American citizens have two means of bringing their foreign husbands or wives to the United States to live.  You may “sponsor” your spouse’s immigrant visa for entry to the United States. If you follow this process, your foreign spouse will complete the visa process completely outside the U.S., and then arrive in the United States and obtain permanent residency status immediately. You will need to submit an immigrant Petition for Alien Relative.  After the USCIS, the National Visa Center and the U.S. Embassy complete all the necessary administrative processing your spouse will be granted an immigrant visa. Your spouse will receive an IR1 or a CR1 visa.  An IR-1 (IR stands for “Immediate Relative”) visa allows your spouse to immigrate to the U.S. A CR1 Visa (CR stands for “Conditional Residency”) will be given to you if your marriage is less than 2 years old. It is conditional for two years.

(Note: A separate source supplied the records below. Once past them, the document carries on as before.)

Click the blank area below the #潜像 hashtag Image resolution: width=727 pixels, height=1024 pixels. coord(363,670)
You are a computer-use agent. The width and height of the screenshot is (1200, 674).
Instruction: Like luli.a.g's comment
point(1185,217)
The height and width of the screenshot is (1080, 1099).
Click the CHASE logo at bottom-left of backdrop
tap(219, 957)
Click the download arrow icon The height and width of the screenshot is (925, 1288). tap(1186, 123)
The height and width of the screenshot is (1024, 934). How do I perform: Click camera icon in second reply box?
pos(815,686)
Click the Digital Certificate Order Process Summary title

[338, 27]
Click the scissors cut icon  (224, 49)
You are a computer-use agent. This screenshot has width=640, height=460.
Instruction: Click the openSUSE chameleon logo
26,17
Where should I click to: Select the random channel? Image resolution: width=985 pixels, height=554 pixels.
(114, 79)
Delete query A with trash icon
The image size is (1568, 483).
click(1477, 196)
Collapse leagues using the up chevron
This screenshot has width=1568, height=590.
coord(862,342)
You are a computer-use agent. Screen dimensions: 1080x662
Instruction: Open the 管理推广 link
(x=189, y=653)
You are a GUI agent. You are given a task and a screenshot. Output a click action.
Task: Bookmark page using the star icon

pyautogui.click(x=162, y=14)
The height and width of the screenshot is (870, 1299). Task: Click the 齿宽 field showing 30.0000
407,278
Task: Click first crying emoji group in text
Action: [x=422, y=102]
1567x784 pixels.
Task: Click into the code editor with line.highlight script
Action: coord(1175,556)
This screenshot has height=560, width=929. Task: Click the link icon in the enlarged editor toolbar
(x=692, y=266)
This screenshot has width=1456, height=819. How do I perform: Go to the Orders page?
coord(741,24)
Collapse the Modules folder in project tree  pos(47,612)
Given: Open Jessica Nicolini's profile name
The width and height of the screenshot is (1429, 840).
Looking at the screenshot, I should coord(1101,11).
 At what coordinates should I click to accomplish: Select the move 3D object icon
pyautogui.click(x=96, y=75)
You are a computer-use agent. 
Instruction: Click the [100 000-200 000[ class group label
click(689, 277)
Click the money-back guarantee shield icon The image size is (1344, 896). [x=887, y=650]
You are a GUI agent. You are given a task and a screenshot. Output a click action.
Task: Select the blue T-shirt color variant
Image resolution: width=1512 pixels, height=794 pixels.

You can also obtain a non-immigrant K-3 visa.  K3 visas are granted normally within a few months. You should use the K3 visa to start the process outside of the U.S. and then travel to the U.S. to complete the immigration process. Please note that in this case, the application must be made in the country where the marriage took place. If your marriage took place in the U.S., your spouse must apply for a K3 visa through the U.S. Embassy in the country of his/her residence. In addition, the applicant needs to have also filed a Petition for alien fiancé on his/her behalf.  Usually the USCIS requests a Petition for alien fiancé rather than a Petition for alien spouse. After the visa has been issued, the spouse can travel to the US.

To obtain either visa, you must meet the following requirements:

  • You must be legally married. Merely living together does not qualify a marriage for immigration.  Unmarried partners are ineligible to sponsor visas to the United States.
  • In most cases you must have a residence in the U.S. to apply.
  • You must be 18 years old before you can sign the Affidavit of Support, which is a form that will be required later in the process.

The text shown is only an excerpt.